After SBF was arrested by Bahamian authorities, Ray took on the mission of testifying before the U.S. Congress.
The new CEO made it clear that it would be impossible to recover all customer losses, a sad yet expected outcome the crypto space has been waiting to know more about.
Many former customers will not get their money back. “At the end of the day, we’re not going to be able to recover all of the losses here,” Ray stated.
Ray also consistently mentioned that there was a huge lack of financial and other record-keeping, which makes it difficult to trace funds. He even revealed that FTX used QuickBooks, an accounting software package aimed at small to medium-sized businesses, for recordkeeping.

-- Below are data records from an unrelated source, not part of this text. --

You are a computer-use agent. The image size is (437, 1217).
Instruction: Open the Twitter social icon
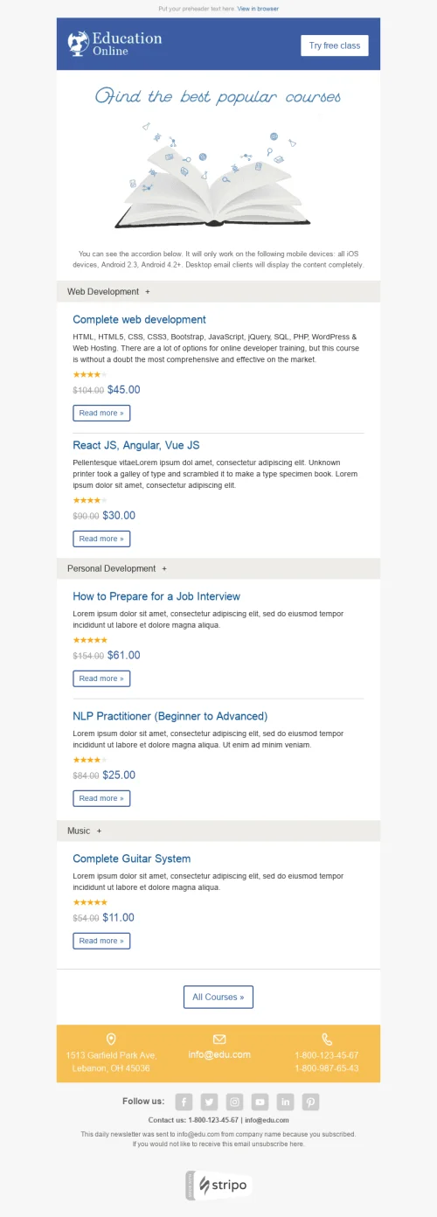point(209,1102)

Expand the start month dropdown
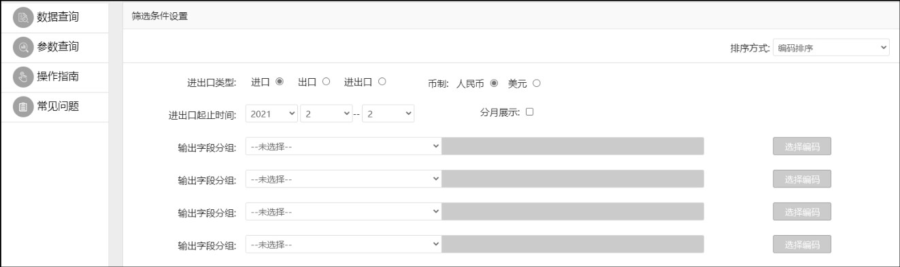pos(326,114)

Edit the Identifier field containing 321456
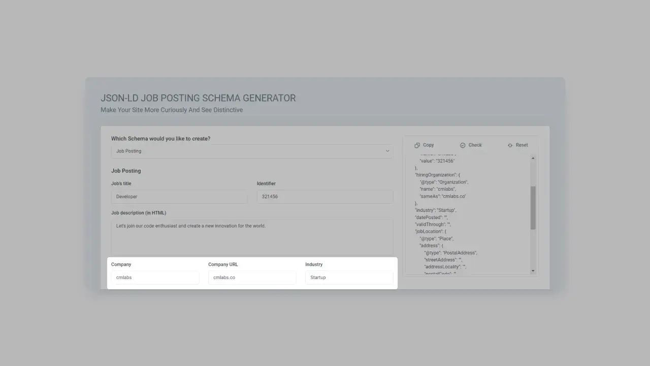pos(324,196)
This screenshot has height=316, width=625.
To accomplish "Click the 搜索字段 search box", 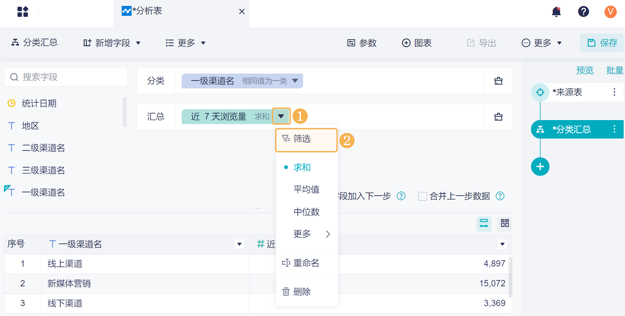I will [x=66, y=77].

“We are working around the clock to locate and secure the property of the estate, a substantial portion of which may be missing, misappropriated, or not readily traceable due to the lack of proper record keeping.”

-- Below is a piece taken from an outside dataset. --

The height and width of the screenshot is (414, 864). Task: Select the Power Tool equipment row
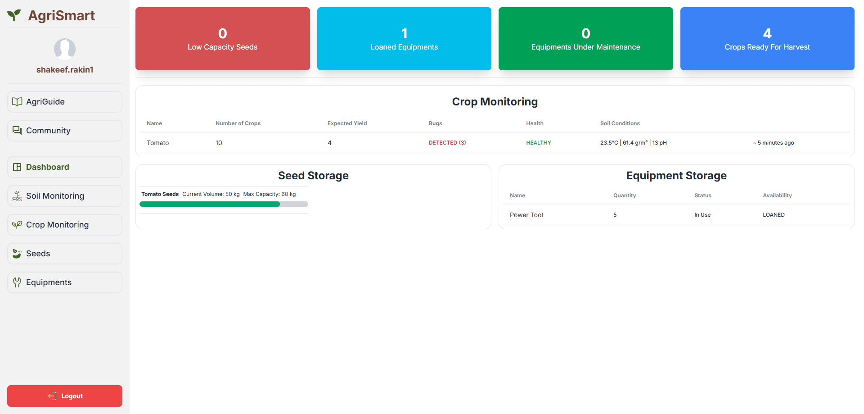click(676, 215)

A lack of transaction documentation for nearly 500 investments made with FTX Group, the absence of audited or reliable financial statements, and a shortage of financial and risk-management personnel are some other problems that Ray highlighted.
SBF’s successor also revealed that customers in the U.S. are likely to fare better. Nevertheless, Ray falsely rejected SBF’s claim that FTX.US is fully liquid.

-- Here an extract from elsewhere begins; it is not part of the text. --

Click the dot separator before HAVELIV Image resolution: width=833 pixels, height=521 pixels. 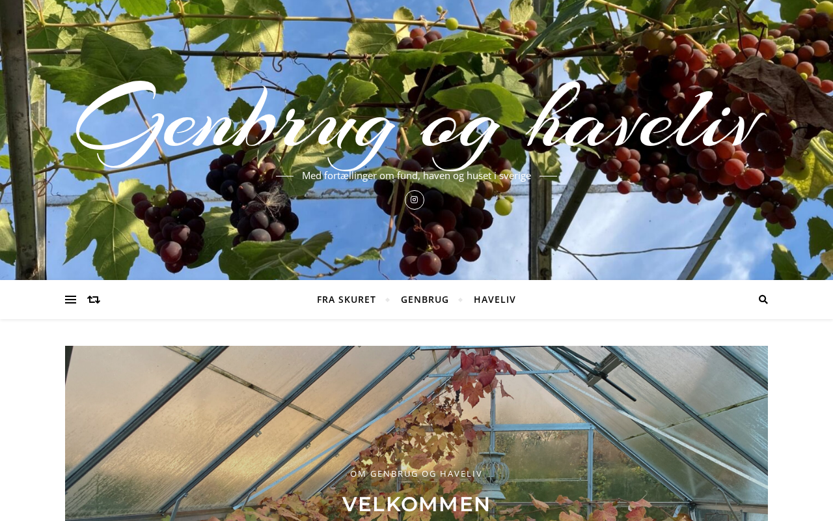461,300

According to Bitcoinist, Bankman-Fried had planned to repeatedly claim FTX US was fully solvent in his prepared speech to the U.S. Congress. “I wish I had not clicked on a button on Docusign at 4:30 am, leaving some of FTX under destructive leadership,” SBF planned to say.
Ray denied this statement, saying, “We still have a hole in the US. It’s not solvent, it’s inaccurate and I don’t even know how he knows that.”
At the same time, the CEO stressed that he is more confident about the U.S. entity because the number of customers and trading volume on the U.S. exchange was much lower than it was for the international entity (FTX.com).
As of yesterday, however, Ray and his team have found only “a few hundred million dollars of value” for the US entity. However, this is not the final verdict, as private keys to the FTX US wallets are still missing.
As we find those keys, we’ll hopefully be able to find more assets and contribute them to the US silo. Certainly, there is a pathway to recovery there. It’s just premature to make a determination.
Whether there was a commingling of funds between FTX.US, Alameda and the international entity, Ray did not want to answer yet. “That’s what we are looking for right now. I can’t give you a clear answer on that as of today.”
It is important to note that The Securities and Exchange Commission (SEC) has officially charged FTX founder and former CEO Sam Bankman-Fried with defrauding investors a day after he was arrested in The Bahamas.
More updates will follow in the next few days.